Four years later, he was sent to the Zulus, a hard and difficult mission that had just opened. He started building a Church. This work obliged him to go twelve miles to cut large trees that he must then transport with the help of oxen, “lions with horns” - as he called them - that often tried his patience.
Late one Saturday night, while on his way back to the mission for Sunday Mass, he had to descend a steep hill with a load. It overturned and the whole lot rolled down the slope. “My God, he exclaimed, save your workers; Blessed Virgin, protect us.” Almost at once the cart and the oxen ceased rolling: the damage was small. Bro. Bernard shook with emotion when telling the story two hours later. He saw a special protection from above in the event.
He was also responsible for providing food for the mission. Fortunately, he was an accomplished hunter. One day however he missed his shot at a wild goat; he wounded it in the leg and it was able to run away. It ran a long time on its broken bones with three long legs and “a short leg” that hampered it extremely.

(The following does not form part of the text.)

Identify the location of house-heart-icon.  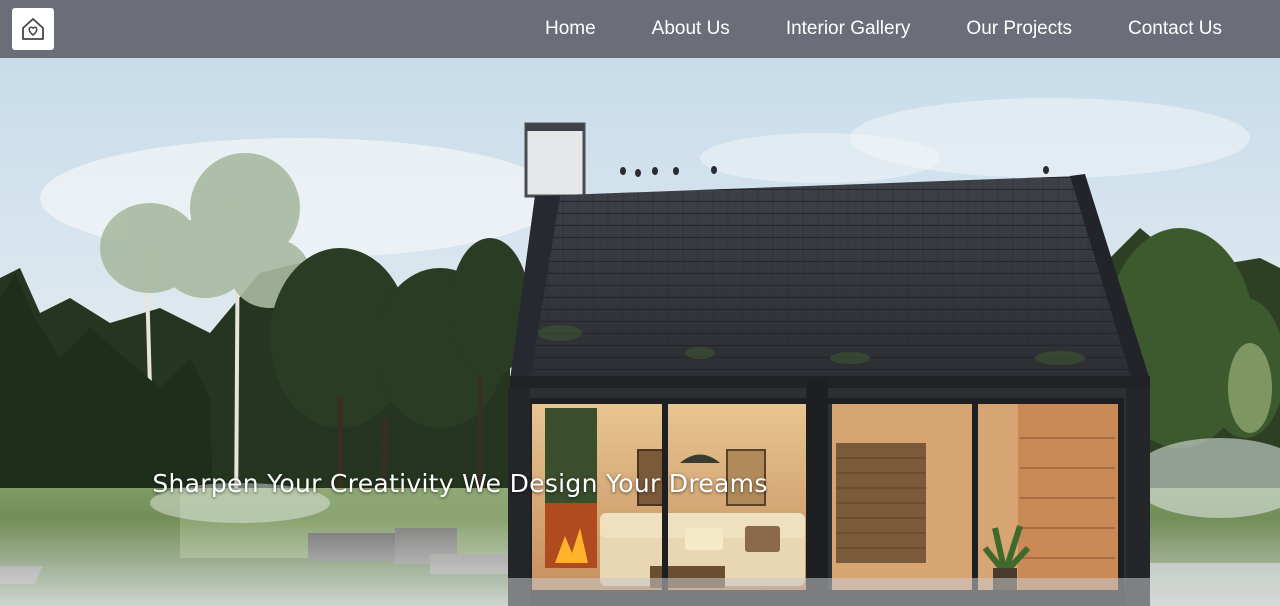
(33, 29).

As he used everything to raise his spirit towards God, our good religious added, while bringing his trophy to the mission: “If we had as much energy to flee evil and to serve God as this poor creature had to flee from me, then we could become saints.”

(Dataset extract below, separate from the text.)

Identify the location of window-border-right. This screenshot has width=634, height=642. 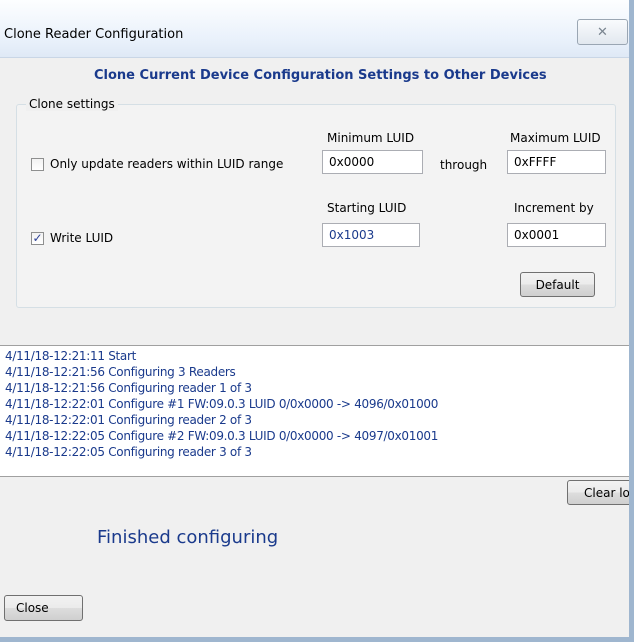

A skillful carpenter, he built a kind of press for oil. While the oil ran out from one of these inventions he said: “This is how we must be pressed by the troubles of this world, so that, if there is something good in us, that little good can be turned into merits before God.”
Brother Bernard had entered the Congregation with the aim of one day becoming a catechist among the natives. You can imagine his joy when Bishop Allard put him in charge of a school in Basutoland. He had a great facility with languages. He had learned English and Portuguese from the sailors and the travelers on the ship. He quickly learned the languages of the Zulus and the Basotho while carrying out household chores with the natives of these two races. Thanks to his knowledge and tact, he had much influence on the youth entrusted to him.
The main concern of his existence was “the salvation of his soul and that of the non-Christians.” He was encouraged by these words, which he often repeated: “Bernard, why are you a religious? If you were to lose yourself after so many sacrifices!” This thought helped him bear all the difficulties that came with his vocation. He also drew courage from God in the Eucharist: “Our Lord present in the tabernacle does not ask these people who do not know him to come to pay him homage. But me, a religious, associated with these missionaries who work so much for them, should I not kneel often at the feet of this Divine Savior to ask him to have pity on these unfortunate creatures for which he poured out his blood?”
Brother Bernard died on January 15, 1889, at the age of sixty-two, after thirty-seven years of religious life. He is buried in Roma in what is today Lesotho.